Его глаза остановились на девушке:

— В больницу, да? Может, нитроглицерин дать?

— Спасибо, — сказал я. — Ей противопоказано.

Сзади почти вплотную к нам подкатила знакомая «Таврия».

— Жми, — попросил я водителя. — Отдельно за скорость плачу. Нам надо быстрее домой, там таблетки.

— Куда жать-то?

Слышно, как хлопнули дверцы. Макс, наверное, возится сейчас с замком, над самым моим ухом басит Корин, просит у Блина закурить. Только бы не начали глазеть в наше окно.

— Пока прямо, — стараюсь говорить приглушенно и чувствую на себе взгляд Корина.

— Адрес называй, — водитель наконец-то трогается с места, я удерживаю себя от искушения оглянуться и называю свой район. Только когда проехали метров сто, смотрю через заднее окошко. Троица мирно стоит у машины, курит.

Удивительное дело, частник денег не взял. Подвез к дому, еще и предложил:

— Может, помочь?

Я отказался, протянул ему пятидесятитысячную, но он только рукой махнул:

— Брось ты. У меня мать так умерла. От сердца, на улице.

Я не понял, к чему это сказано, но легонько, как другу, сжал ему плечо.

Уже в комнате я наконец вспомнил, что девушку зовут Настя. Заставил ее выпить рюмку водки, открыл банку тушенки и заметил, как легкая тень пробежала по ее лицу. Ну конечно же, ее все эти дни только из банок и кормили, потому она так реагирует на проклятую банку.

— Сейчас мы суп сварим. Ты будешь суп?

Молчание.

Хорошо, что в холодильнике есть немного картошки, луковица, морковь. Пятнадцать минут — и блюдо готово.

— Бери ложку.

Настя сидит как истукан, кулачки на коленях. У меня от всех болезней под рукой лишь одно медицинское средство, потому наливаю еще сорок граммов:

— Пей сама, все равно ведь заставлю.

От строгого голоса она вздрагивает, машинально берет рюмку, выпивает, не кривится, но все же принимается за суп. Раз, два, три, четыре, пять… Проглотила пять ложек горячей похлебки. Вздрогнула, будто обожглась. Посмотрела на свои руки, на окно, на меня.

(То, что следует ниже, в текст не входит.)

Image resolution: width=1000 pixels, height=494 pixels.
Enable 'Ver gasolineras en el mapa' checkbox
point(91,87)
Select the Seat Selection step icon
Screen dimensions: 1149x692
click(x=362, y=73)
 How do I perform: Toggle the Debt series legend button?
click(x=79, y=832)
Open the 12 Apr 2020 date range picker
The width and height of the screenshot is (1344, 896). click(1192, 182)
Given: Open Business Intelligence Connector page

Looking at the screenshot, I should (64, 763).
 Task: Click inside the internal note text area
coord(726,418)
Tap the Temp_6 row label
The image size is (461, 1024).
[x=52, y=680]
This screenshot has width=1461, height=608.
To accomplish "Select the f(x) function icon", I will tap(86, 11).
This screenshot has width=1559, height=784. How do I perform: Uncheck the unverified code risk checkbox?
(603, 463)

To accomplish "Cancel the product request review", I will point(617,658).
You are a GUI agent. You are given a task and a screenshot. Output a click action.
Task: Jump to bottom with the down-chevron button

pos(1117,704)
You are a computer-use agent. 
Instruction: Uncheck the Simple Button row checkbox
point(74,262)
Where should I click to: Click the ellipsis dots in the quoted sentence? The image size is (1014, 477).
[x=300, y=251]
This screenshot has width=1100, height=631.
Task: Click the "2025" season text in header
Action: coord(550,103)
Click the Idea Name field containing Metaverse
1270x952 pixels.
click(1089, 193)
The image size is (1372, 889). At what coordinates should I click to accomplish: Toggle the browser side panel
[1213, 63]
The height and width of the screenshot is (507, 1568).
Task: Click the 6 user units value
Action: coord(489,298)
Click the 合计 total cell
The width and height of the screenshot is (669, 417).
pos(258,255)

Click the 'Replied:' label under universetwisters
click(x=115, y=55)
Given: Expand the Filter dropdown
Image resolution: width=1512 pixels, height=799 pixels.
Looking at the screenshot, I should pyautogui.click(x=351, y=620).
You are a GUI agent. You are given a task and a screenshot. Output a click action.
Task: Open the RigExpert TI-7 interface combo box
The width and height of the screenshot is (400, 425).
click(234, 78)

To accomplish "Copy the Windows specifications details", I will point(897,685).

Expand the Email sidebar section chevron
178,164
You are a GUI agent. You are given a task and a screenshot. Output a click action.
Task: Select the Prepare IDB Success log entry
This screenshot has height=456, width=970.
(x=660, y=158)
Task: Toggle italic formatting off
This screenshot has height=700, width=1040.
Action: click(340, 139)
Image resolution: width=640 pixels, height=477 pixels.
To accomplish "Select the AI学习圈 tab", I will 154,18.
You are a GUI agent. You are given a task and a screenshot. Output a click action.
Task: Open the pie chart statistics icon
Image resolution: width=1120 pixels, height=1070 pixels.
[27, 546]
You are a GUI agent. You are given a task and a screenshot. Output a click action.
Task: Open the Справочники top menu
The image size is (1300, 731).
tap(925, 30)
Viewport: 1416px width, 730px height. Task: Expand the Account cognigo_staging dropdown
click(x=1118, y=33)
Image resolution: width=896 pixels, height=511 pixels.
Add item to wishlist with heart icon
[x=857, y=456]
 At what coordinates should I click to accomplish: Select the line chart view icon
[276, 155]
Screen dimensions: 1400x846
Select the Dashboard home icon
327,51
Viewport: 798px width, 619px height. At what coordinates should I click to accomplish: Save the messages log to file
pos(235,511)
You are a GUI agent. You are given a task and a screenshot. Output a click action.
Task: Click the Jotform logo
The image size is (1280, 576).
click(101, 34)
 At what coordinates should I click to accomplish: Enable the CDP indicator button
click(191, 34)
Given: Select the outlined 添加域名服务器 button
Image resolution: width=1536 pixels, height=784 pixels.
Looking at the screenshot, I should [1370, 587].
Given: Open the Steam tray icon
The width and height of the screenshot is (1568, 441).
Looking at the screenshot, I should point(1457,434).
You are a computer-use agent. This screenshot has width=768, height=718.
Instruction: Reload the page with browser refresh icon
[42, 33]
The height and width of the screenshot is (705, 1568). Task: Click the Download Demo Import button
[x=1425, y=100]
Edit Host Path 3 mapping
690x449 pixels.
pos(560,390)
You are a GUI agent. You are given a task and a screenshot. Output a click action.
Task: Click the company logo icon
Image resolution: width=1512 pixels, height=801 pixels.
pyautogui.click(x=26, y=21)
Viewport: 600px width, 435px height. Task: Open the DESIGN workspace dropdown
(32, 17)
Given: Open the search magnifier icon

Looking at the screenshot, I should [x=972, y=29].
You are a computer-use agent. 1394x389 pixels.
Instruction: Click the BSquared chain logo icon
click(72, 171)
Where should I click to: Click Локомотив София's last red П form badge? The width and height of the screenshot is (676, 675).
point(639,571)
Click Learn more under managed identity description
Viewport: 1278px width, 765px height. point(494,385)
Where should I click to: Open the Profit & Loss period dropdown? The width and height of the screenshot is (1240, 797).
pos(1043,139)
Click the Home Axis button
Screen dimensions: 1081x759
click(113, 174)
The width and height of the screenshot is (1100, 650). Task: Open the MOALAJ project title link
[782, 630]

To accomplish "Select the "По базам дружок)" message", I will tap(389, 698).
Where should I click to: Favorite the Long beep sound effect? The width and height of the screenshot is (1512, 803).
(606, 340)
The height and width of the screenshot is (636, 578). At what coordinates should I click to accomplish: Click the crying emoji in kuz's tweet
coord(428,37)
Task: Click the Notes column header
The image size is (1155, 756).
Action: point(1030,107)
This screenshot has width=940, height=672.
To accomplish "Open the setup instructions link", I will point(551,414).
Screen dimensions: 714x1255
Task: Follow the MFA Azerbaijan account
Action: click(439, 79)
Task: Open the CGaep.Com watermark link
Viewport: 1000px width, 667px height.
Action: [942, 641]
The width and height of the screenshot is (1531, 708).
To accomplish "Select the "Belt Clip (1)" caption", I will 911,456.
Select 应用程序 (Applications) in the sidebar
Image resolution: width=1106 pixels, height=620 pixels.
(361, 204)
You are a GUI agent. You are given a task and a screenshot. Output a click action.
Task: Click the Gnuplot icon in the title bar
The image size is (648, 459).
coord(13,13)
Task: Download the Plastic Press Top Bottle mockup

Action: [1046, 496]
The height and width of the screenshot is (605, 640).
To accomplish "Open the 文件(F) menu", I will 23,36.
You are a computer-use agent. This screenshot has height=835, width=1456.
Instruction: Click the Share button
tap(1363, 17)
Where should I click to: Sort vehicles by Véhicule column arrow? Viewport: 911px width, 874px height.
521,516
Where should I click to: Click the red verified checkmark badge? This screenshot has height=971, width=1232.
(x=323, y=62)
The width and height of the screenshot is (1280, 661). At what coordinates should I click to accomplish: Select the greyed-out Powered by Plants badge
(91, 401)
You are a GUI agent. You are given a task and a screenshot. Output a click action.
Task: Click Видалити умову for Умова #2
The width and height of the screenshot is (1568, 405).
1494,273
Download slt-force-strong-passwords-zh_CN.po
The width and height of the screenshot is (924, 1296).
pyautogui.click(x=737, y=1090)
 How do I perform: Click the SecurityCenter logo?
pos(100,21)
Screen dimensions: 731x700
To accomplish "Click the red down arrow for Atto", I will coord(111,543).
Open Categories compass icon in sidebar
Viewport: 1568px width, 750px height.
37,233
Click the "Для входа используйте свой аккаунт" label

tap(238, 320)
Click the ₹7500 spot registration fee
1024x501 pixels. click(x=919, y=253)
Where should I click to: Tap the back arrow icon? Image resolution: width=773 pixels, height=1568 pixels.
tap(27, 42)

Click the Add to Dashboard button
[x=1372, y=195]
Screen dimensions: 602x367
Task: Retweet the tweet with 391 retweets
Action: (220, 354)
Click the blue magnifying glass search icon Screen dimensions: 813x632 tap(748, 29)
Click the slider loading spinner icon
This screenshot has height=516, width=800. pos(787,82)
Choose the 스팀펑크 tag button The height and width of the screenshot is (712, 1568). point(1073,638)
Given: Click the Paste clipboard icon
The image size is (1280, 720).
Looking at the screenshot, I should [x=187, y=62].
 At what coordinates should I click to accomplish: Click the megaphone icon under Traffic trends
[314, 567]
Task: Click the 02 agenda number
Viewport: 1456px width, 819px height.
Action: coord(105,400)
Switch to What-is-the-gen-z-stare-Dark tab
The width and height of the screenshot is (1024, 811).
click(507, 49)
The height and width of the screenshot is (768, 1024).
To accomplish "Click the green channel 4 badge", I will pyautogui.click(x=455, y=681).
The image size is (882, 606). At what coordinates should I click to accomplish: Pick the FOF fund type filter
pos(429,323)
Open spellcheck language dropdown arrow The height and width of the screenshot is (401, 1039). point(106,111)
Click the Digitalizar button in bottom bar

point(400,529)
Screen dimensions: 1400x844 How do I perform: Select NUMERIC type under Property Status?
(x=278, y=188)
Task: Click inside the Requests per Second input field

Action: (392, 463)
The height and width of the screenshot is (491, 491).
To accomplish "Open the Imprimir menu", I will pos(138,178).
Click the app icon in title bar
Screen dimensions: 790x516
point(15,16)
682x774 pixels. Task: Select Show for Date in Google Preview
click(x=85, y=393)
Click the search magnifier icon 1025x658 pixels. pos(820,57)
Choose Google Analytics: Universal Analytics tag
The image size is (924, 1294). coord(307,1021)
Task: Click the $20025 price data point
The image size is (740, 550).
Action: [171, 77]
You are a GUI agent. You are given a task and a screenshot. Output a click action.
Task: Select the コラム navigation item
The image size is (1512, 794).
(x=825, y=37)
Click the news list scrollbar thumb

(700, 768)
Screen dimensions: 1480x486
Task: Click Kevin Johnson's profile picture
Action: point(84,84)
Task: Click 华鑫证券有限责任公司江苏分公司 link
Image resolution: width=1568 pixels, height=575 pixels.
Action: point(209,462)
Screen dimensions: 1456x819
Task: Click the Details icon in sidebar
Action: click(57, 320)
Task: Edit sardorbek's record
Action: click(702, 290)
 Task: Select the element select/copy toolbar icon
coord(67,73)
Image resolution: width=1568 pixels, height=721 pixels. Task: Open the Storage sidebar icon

— Где я? — спросила сдавленно. — Уже не там?

— Уже не там, — ответил я. — С тобой все нормально, Настя. Здесь тебе никто не сделает плохого.

И тут она заплакала. Плакала долго, навзрыд, дергая худенькими плечами. Я никогда в жизни не успокаивал плачущих женщин, и тут только подставил плечо под ее мокрые глаза. Сейчас истерика закончится, начнутся расспросы что сказать ей? Что я рыцарь, специализирующийся на спасении юных дев? Но для того чтобы спасти, этот же рыцарь похитил ее и заточил — даже не в замке, в убогой комнатушке. Господи, неужели это делал я? Что у меня, вместе с поганой мордой было такое же поганое нутро? Зачем я пошел на это? Кому мстил за свое убожество? Конечно же, все делалось не ради денег, я просто утверждал себя, идиота, в этом мире, я хотел, чтобы со мной считались…

Хватит о прошлом, с ним покончено. Только что же мне делать с Настей? Перво-наперво, сообщить родителям, что их дочь здорова, по крайней мере, жива.